*** Provided records ***

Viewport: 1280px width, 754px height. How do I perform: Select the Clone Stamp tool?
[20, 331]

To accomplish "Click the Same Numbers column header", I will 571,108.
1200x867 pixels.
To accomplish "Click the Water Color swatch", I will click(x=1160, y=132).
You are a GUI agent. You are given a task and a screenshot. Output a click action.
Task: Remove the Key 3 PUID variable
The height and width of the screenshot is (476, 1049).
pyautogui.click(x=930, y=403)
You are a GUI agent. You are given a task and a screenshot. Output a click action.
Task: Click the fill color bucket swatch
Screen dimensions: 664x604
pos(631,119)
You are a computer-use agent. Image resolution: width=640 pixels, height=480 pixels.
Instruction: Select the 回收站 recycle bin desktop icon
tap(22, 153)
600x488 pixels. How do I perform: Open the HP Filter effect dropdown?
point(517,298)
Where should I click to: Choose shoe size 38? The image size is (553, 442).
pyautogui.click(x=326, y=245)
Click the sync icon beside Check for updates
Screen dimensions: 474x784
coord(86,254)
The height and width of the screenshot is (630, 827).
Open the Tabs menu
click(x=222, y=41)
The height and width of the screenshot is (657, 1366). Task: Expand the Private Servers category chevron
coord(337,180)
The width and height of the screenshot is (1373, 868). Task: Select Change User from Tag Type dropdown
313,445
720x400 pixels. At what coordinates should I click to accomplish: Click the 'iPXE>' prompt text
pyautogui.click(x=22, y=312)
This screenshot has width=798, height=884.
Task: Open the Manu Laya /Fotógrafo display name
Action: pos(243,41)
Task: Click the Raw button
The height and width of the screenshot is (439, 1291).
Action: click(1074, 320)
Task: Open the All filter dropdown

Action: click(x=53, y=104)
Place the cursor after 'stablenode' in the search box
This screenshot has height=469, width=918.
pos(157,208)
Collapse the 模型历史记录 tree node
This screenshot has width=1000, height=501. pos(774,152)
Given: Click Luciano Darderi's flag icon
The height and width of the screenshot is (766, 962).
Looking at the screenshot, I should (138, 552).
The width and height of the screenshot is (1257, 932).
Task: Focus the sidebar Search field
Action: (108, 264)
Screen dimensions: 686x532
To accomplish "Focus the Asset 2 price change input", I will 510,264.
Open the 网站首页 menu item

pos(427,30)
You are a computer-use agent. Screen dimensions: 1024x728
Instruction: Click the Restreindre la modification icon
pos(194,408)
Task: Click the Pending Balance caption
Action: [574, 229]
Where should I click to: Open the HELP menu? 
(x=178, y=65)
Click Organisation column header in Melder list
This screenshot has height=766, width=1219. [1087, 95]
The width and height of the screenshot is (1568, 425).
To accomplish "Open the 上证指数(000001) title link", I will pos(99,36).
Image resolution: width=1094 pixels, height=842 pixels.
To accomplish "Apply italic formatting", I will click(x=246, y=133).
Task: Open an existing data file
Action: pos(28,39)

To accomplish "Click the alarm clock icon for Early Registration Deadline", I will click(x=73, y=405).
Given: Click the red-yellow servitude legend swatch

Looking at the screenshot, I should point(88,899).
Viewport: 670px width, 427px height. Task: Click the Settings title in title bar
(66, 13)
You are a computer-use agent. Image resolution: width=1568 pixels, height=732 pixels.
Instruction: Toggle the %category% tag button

*** End of Provided records ***

:: Work order ::
The response is the exact set of lines from the one holding "Where should I click to: Open the HELP menu?" through the last line of the material.

:: Result for this task ::
Where should I click to: Open the HELP menu? 
(x=178, y=65)
Click Organisation column header in Melder list
This screenshot has height=766, width=1219. [1087, 95]
The width and height of the screenshot is (1568, 425).
To accomplish "Open the 上证指数(000001) title link", I will pos(99,36).
Image resolution: width=1094 pixels, height=842 pixels.
To accomplish "Apply italic formatting", I will click(x=246, y=133).
Task: Open an existing data file
Action: pos(28,39)

To accomplish "Click the alarm clock icon for Early Registration Deadline", I will click(x=73, y=405).
Given: Click the red-yellow servitude legend swatch

Looking at the screenshot, I should point(88,899).
Viewport: 670px width, 427px height. Task: Click the Settings title in title bar
(66, 13)
You are a computer-use agent. Image resolution: width=1568 pixels, height=732 pixels.
Instruction: Toggle the %category% tag button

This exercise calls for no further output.